You Are What Your Parents Dress You In

Negativity Ahead: Parents tell their kids "learn from my mistake," and it actually bugs them as they watch their children ignoring their precious lessons, and making the same mistakes they made. But, at the same time, parents are making new mistakes, and learning the hard lessons from them. These mistakes are the ones that the older generation of parents is begging the younger parents to "learn from our mistakes," but the parents ignore these please and learn the hard way.

Case in point: Parents want to dress their kids in cute clothes, and then in cool clothes, and then when their son or daughter reach yeshiva age they expect the child to change their clothing style from what it was for 12 years and only wear proper, chassidish, frum garb. It won't happen.

Parents! You buy the clothes your children wear. Buy them decent, Yiddishe clothing from day one. Teach them that there is nothing else. When I see bochurim during their break wearing all kinds of trucker clothes, it pains my heart. The kid is 14 years old, wearing what his folks bought for him, and he's dressed like any shaigetz on the street.

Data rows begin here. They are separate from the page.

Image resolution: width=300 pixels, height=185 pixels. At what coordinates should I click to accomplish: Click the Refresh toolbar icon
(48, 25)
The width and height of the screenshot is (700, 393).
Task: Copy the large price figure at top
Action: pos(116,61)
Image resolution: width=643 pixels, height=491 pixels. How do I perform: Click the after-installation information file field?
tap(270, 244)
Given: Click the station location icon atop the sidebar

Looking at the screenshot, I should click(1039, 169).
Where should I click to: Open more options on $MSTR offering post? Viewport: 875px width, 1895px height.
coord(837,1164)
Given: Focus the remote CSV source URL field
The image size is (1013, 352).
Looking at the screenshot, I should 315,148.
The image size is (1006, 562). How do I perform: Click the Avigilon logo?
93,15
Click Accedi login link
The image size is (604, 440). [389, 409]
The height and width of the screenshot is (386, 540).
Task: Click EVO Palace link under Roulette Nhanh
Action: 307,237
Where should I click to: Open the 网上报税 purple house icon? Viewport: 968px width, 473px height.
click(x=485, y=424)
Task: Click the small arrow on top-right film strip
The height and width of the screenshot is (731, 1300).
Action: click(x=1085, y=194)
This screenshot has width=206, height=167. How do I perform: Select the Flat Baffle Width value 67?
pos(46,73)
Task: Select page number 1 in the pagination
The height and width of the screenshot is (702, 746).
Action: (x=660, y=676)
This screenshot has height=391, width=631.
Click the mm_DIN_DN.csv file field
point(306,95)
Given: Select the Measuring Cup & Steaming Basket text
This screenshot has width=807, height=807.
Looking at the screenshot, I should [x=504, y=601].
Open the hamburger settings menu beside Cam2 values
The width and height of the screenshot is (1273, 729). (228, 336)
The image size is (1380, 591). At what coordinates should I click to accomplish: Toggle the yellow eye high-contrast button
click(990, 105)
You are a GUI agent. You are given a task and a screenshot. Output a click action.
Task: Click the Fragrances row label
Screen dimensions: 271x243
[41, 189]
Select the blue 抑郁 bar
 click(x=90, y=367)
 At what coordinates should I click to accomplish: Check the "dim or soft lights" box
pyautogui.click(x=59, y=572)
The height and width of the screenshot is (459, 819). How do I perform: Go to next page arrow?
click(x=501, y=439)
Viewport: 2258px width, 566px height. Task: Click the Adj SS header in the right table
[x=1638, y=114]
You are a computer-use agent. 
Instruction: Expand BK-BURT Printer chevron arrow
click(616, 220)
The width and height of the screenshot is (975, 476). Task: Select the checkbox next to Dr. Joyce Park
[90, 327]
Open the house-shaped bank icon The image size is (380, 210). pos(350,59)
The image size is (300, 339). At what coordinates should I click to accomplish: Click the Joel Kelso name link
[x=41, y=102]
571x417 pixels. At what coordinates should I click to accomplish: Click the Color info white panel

The child hears from his teachers that he needs to dress one way, and from his parents he hears that it's only a school rule, but as soon as he leaves the four walls of the yeshiva, he can wear dungarees.

Parents, don't ruin your children because you want them to dress cute, or b/c you want them to feel freedom. Tell them what to wear. They'll listen. They want to listen. Unless you're telling them today for the first time and they're fifteen years old.

And yes, I find it cute that I write as though parents (or anyone for that matter) are lining up to read my bloggings.